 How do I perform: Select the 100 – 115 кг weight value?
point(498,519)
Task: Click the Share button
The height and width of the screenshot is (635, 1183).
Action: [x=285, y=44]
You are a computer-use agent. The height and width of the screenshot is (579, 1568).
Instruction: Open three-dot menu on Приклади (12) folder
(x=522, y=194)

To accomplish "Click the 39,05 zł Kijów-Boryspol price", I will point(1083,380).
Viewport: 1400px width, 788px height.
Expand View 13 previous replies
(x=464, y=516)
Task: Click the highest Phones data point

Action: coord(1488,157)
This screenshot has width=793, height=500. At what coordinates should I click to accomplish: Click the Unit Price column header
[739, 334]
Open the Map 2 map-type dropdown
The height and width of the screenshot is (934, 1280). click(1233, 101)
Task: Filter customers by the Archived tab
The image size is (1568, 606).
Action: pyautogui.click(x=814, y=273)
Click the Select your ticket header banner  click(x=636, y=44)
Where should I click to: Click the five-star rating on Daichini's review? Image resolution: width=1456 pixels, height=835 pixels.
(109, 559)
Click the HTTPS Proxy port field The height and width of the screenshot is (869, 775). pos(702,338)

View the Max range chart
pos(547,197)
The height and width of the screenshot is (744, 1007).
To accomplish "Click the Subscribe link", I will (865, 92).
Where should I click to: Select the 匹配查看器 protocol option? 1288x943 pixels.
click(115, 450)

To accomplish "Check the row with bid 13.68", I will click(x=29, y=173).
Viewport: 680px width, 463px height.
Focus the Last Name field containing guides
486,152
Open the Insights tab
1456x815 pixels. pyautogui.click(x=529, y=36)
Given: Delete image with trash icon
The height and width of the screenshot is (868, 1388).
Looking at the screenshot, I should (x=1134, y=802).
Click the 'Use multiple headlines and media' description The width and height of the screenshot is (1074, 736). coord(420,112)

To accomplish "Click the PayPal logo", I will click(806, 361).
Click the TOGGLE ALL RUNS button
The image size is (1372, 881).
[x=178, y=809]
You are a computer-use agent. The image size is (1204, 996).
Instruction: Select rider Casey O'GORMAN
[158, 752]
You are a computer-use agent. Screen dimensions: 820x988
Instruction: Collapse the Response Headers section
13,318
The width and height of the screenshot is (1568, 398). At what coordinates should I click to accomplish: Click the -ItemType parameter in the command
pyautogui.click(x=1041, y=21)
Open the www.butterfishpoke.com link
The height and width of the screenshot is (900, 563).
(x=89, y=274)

**EXERCISE DIRECTIONS**
Among the entries, find each line that includes the string "Viewport" and copy it.

**REPLY TO THE TASK**
Viewport: 1400px width, 788px height.
Viewport: 680px width, 463px height.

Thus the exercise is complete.